More than 4,000 UDCs were set-up with young entrepreneurs to serve as many people as possible with information. So how are they doing after nearly a decade? Have they been successful or do they need change? Ahmed S Ishtiaque, an assistant professor and research associate at the University of Liberal Arts Bangladesh (Ulab), ran a research on the centres.
He interviewed 125 people including area-based community leaders. His work under the title "Sustainability of Union Digital Centres Moderated by Entrepreneur Skills: A Case Study of Bangladesh" reflected the present condition of UDCs and how they should be in this era.
Assistant Professor Ishtiaque explained what UDCs do and how they reduce hassle for people in remote areas by providing them with birth registration certificates or national identification (NID) cards within a short time. However, the centres were having problems in convincing people to trust them.
The researcher said the trust issue has been fixed over time. The number of services has increased. Also, information became more accessible since they started providing it in Bangla. He informed the audience that computer training programmes have also become a part of UDC activities.

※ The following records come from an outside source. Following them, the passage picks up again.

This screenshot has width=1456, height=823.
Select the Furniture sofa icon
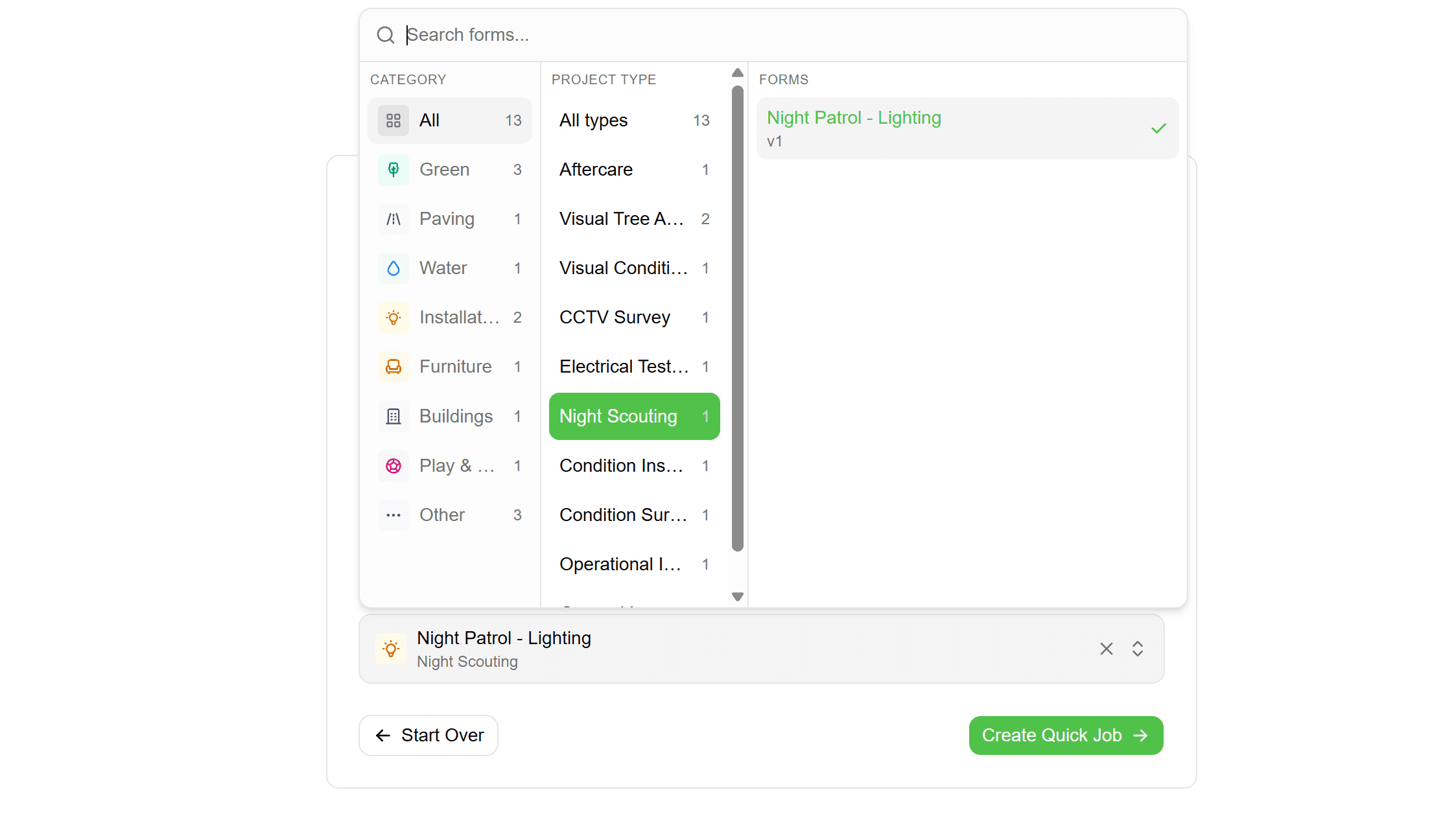coord(393,366)
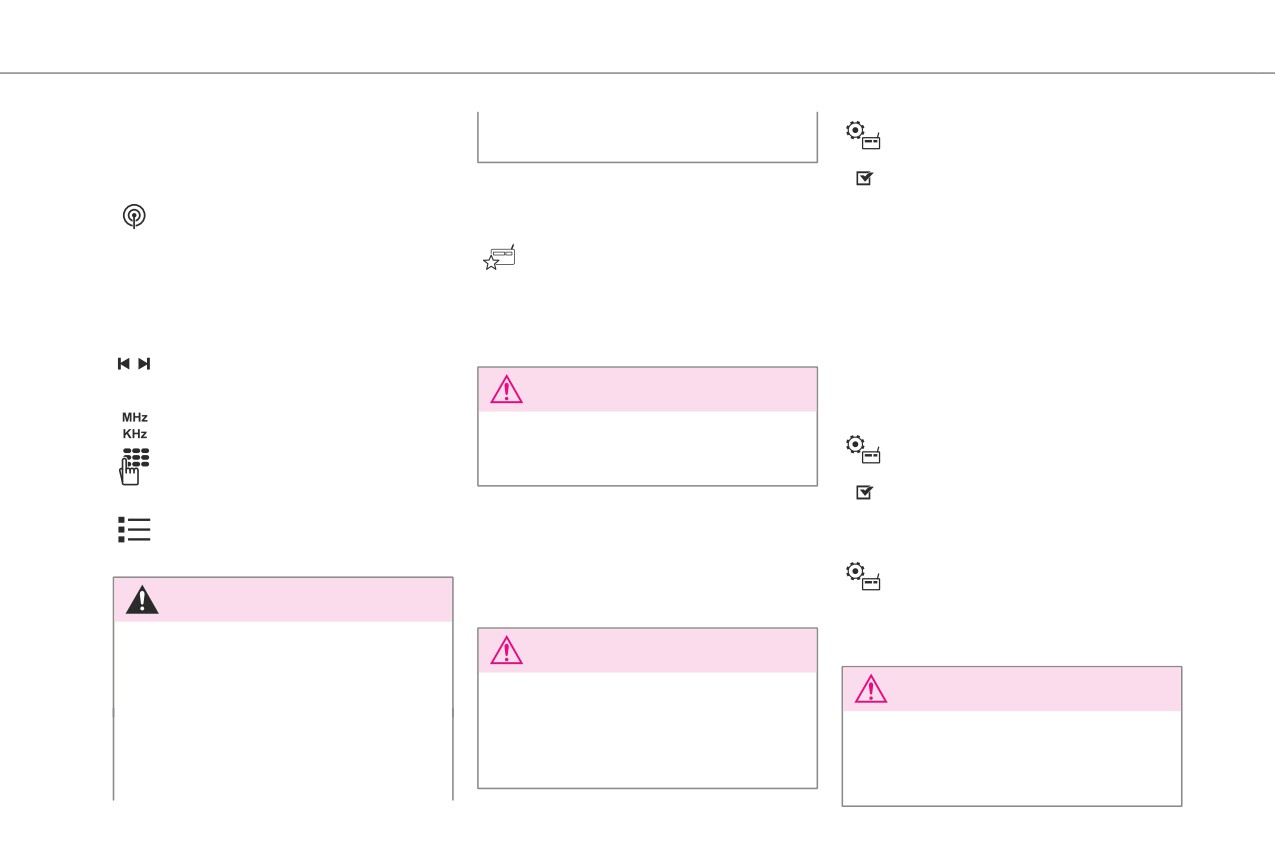Click white body of the black-triangle warning box
Image resolution: width=1275 pixels, height=860 pixels.
pyautogui.click(x=283, y=710)
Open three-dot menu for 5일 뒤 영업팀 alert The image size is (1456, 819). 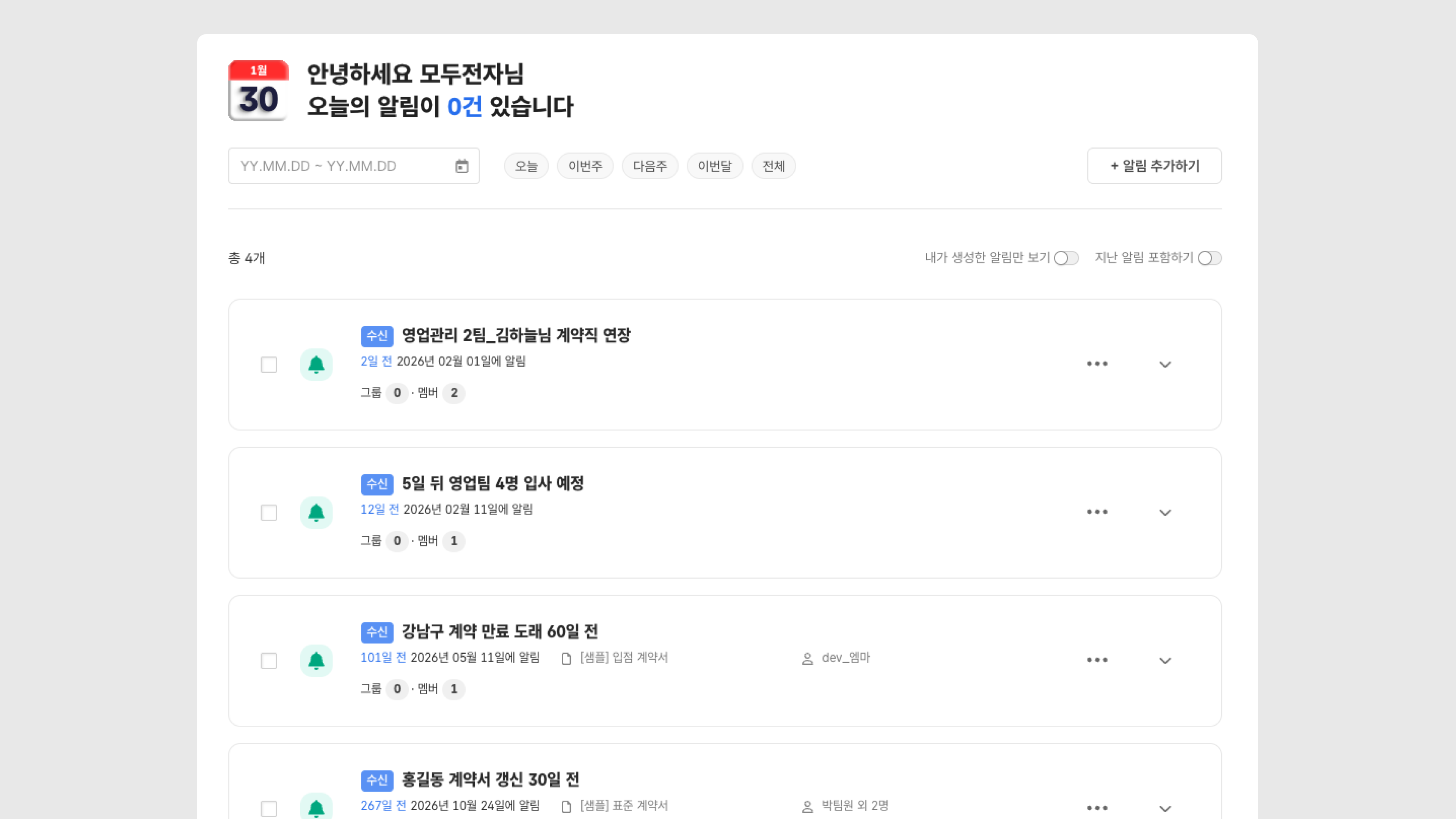(x=1097, y=512)
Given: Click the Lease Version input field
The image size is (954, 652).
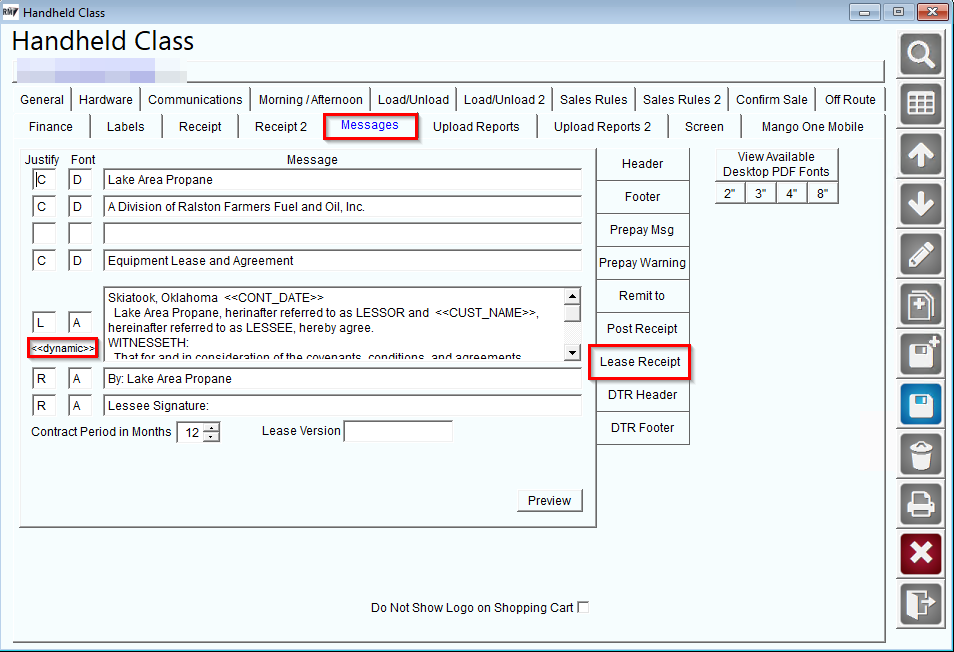Looking at the screenshot, I should (398, 431).
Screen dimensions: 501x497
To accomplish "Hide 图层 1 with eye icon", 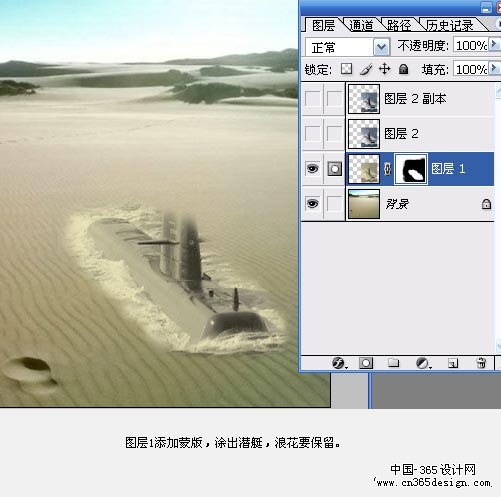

However, they are still failing to make an impression. Why is that? This is where the research has provided answers, and Ulab unveiled the findings on Tuesday.
The university also disclosed the details of two other studies, one titled "Sharing Economy and Ridesharing in Bangladesh" and the other titled "Role of Disruptive Technologies in Countering Violent Extremism".
Sharing Economy and Ridesharing in Bangladesh by Sajid Amit (Director, Executive MBA and Center for Enterprise and Society) of the university, focused on the market size of the service. He also examined the challenges that it faces.
It showed, that in a competitive market worth $260 million (Tk2,200 crore) with 7 million rides per month, the challenge lies in retaining consumer loyalty.
The research on the role of disruptive technologies in countering violent extremism restated the importance of an inclusive curriculum. Faculty member and researcher Lumbini Barua said, "There is a need to integrate values of tolerance and of pluralistic societies in education through digital/blended courses, and to make changes in the national curricula."
Studying people who chose to be extremists can be an effective approach to understanding it.
She also mentioned how religious preachers can contribute to fighting extremism.
The researcher pointed out the lack of skills of entrepreneurs at the UDC centres. Ishtiaque explained how initially the authority was interested in involving young people to run the centres without looking into their experience. This contributed to the slowing down of the project.
Now the researcher suggests arranging more and more training for entrepreneurs in order to make the project sustainable. This will make them confident enough to take risks.
Other than this, he strongly suggested updating information on a regular basis and introducing local content. This will help people to connect with the project. Thus it will generate more money. The centres will create more employment.
Last but not the least, this probably was a hint to policymakers to increase services and make them more appropriate for the new decade.
The event ended on an optimistic note.